Exercise prompt
An exact copy of every entry is required, minus the pictures.

Data
"""

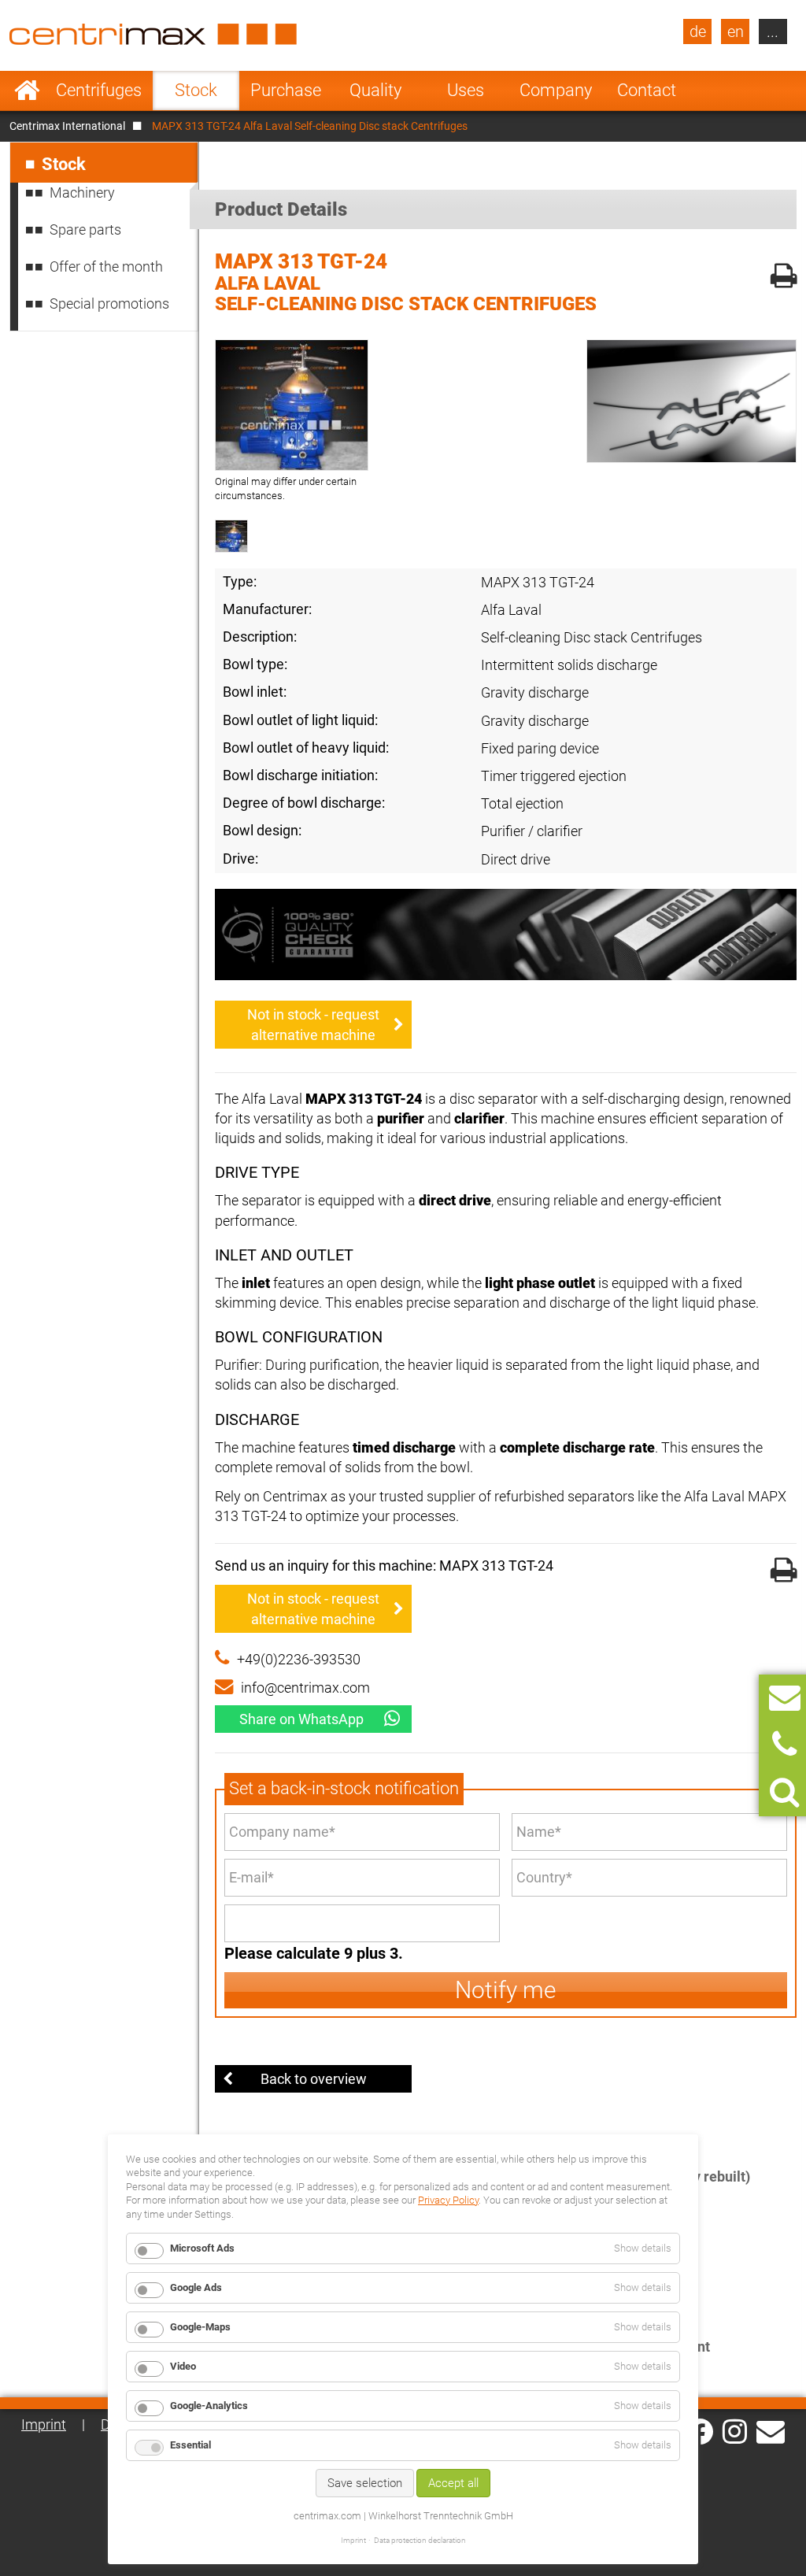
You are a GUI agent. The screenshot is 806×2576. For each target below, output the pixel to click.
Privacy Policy (448, 2200)
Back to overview (314, 2079)
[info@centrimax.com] (770, 2430)
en (735, 31)
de (698, 31)
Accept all (453, 2483)
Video (183, 2366)
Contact (646, 90)
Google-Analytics (209, 2405)
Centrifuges (99, 90)
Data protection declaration (420, 2540)
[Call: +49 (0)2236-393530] (784, 1745)
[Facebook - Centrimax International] (700, 2432)
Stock (196, 90)
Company (555, 90)
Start (27, 90)
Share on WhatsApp (301, 1719)
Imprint (43, 2424)
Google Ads (196, 2287)
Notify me (505, 1990)
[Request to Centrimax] (784, 1697)
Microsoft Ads (202, 2248)
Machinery (82, 192)
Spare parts (85, 229)
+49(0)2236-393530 (298, 1659)
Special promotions (109, 303)
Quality (375, 90)
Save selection (364, 2483)
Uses (465, 90)
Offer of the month (106, 266)
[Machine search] (784, 1792)
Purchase (285, 90)
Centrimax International (67, 126)
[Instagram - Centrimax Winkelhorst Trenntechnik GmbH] (735, 2430)
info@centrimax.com (305, 1687)
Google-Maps (200, 2327)
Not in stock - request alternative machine (313, 1024)
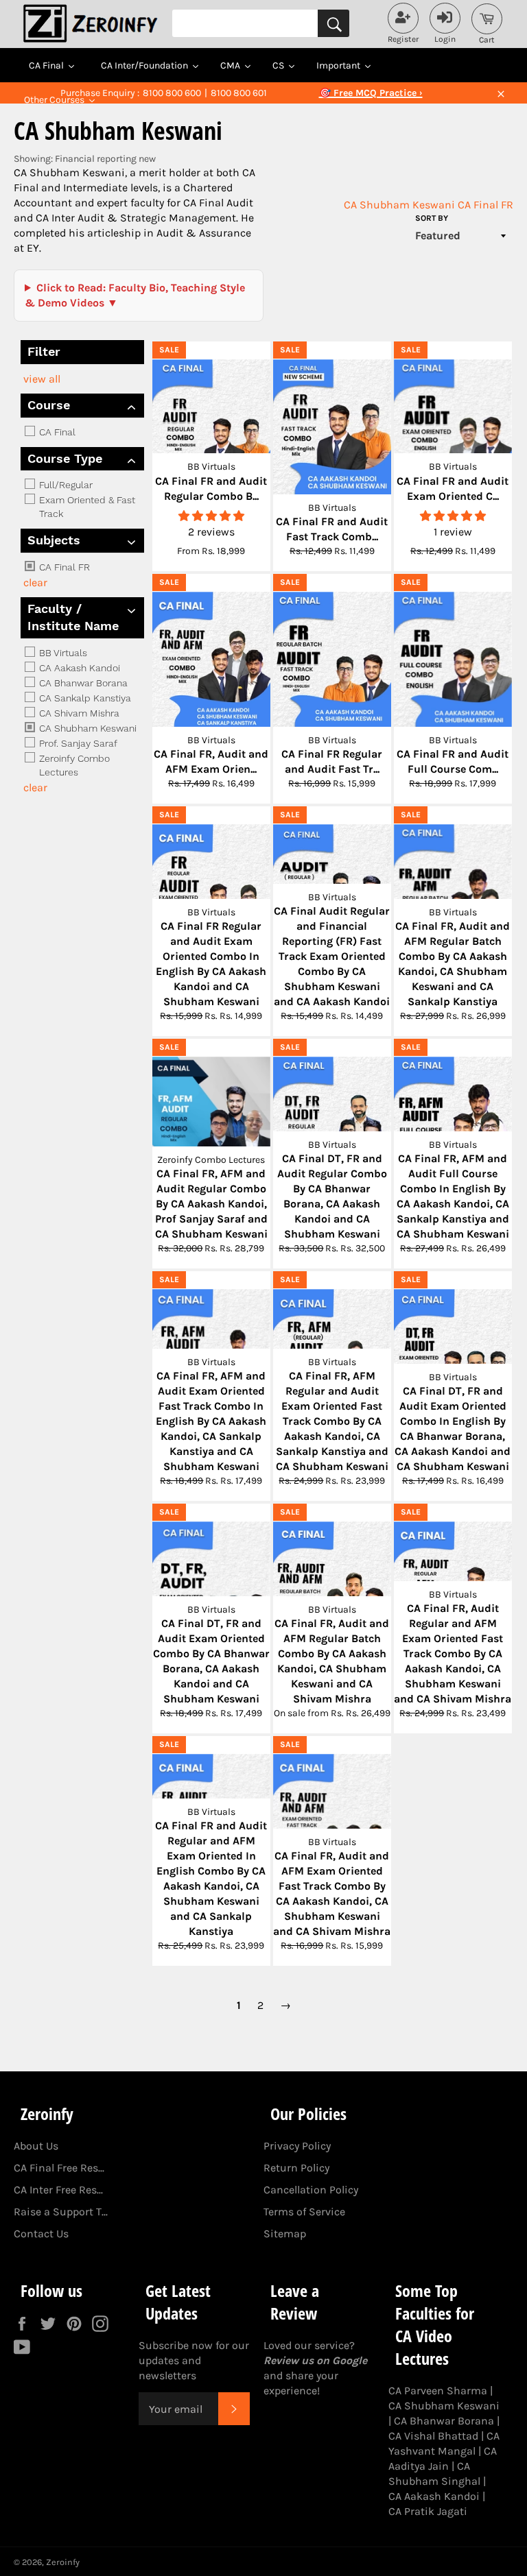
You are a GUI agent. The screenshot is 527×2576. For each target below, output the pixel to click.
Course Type (64, 458)
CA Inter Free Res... (58, 2189)
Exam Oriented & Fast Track (85, 506)
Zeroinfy (63, 2562)
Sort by (431, 218)
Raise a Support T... (61, 2211)
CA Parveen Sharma (437, 2390)
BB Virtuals (61, 652)
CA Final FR (485, 204)
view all (41, 378)
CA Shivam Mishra (77, 713)
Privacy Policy (297, 2145)
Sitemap (285, 2233)
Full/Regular (64, 484)
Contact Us (41, 2233)
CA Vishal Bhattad (433, 2435)
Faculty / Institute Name (73, 617)
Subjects (53, 540)
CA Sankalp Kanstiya (83, 698)
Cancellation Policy (311, 2189)
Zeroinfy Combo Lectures (73, 765)
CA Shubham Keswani (399, 204)
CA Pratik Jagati (427, 2511)
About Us (36, 2145)
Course (48, 405)
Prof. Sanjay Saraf (76, 743)
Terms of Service (304, 2211)
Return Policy (296, 2167)
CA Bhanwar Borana (82, 682)
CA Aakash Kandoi (78, 667)
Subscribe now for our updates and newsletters (194, 2360)
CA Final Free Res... (59, 2167)
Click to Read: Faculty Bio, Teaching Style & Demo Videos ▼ (135, 295)
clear (35, 582)
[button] (211, 515)
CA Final (55, 431)
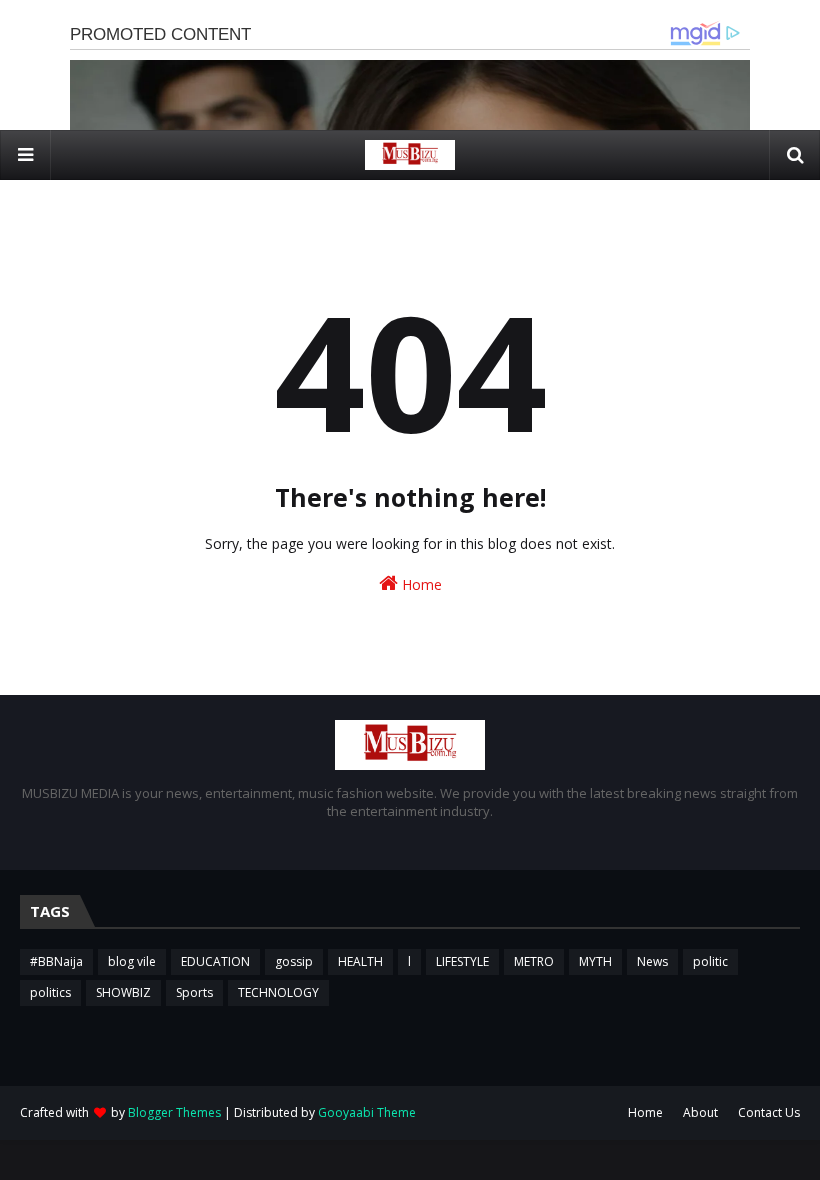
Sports (194, 992)
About (700, 1112)
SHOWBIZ (123, 992)
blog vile (132, 961)
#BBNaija (56, 961)
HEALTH (360, 961)
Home (420, 584)
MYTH (595, 961)
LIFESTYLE (462, 961)
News (652, 961)
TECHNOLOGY (278, 992)
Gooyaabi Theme (367, 1112)
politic (710, 961)
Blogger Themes (174, 1112)
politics (50, 992)
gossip (294, 961)
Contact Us (769, 1112)
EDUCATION (215, 961)
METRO (534, 961)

"""

Exercise response
You are a GUI agent. The screenshot is 806×2576. For each target below, output the pixel to click.
Privacy Policy (448, 2200)
Back to overview (314, 2079)
[info@centrimax.com] (770, 2430)
en (735, 31)
de (698, 31)
Accept all (453, 2483)
Video (183, 2366)
Contact (646, 90)
Google-Analytics (209, 2405)
Centrifuges (99, 90)
Data protection declaration (420, 2540)
[Call: +49 (0)2236-393530] (784, 1745)
[Facebook - Centrimax International] (700, 2432)
Stock (196, 90)
Company (555, 90)
Start (27, 90)
Share on WhatsApp (301, 1719)
Imprint (43, 2424)
Google Ads (196, 2287)
Notify me (505, 1990)
[Request to Centrimax] (784, 1697)
Microsoft Ads (202, 2248)
Machinery (82, 192)
Spare parts (85, 229)
+49(0)2236-393530 (298, 1659)
Special promotions (109, 303)
Quality (375, 90)
Save selection (364, 2483)
Uses (465, 90)
Offer of the month (106, 266)
[Machine search] (784, 1792)
Purchase (285, 90)
Centrimax International (67, 126)
[Instagram - Centrimax Winkelhorst Trenntechnik GmbH] (735, 2430)
info@centrimax.com (305, 1687)
Google-Maps (200, 2327)
Not in stock - request alternative machine (313, 1024)
You are a GUI agent. The screenshot is 527×2576. For each target below, output the pixel to click.
Course Type (64, 458)
CA Inter Free Res... (58, 2189)
Exam Oriented & Fast Track (85, 506)
Zeroinfy (63, 2562)
Sort by (431, 218)
Raise a Support T... (61, 2211)
CA Parveen Sharma (437, 2390)
BB Virtuals (61, 652)
CA Final FR (485, 204)
view all (41, 378)
CA Shivam Mishra (77, 713)
Privacy Policy (297, 2145)
Sitemap (285, 2233)
Full/Regular (64, 484)
Contact Us (41, 2233)
CA Vishal Bhattad (433, 2435)
Faculty / Institute Name (73, 617)
Subjects (53, 540)
CA Sankalp Kanstiya (83, 698)
Cancellation Policy (311, 2189)
Zeroinfy Combo Lectures (73, 765)
CA Shubham Keswani (399, 204)
CA Pratik Jagati (427, 2511)
About Us (36, 2145)
Course (48, 405)
Prof. Sanjay Saraf (76, 743)
Terms of Service (304, 2211)
Return Policy (296, 2167)
CA Bhanwar Borana (82, 682)
CA Aakash Kandoi (78, 667)
Subscribe now for our updates and newsletters (194, 2360)
CA Final Free Res... (59, 2167)
Click to Read: Faculty Bio, Teaching Style & Demo Videos ▼ (135, 295)
clear (35, 582)
[button] (211, 515)
CA Final (55, 431)
Sports (194, 992)
About (700, 1112)
SHOWBIZ (123, 992)
blog vile (132, 961)
#BBNaija (56, 961)
HEALTH (360, 961)
Home (420, 584)
MYTH (595, 961)
LIFESTYLE (462, 961)
News (652, 961)
TECHNOLOGY (278, 992)
Gooyaabi Theme (367, 1112)
politic (710, 961)
Blogger Themes (174, 1112)
politics (50, 992)
gossip (294, 961)
Contact Us (769, 1112)
EDUCATION (215, 961)
METRO (534, 961)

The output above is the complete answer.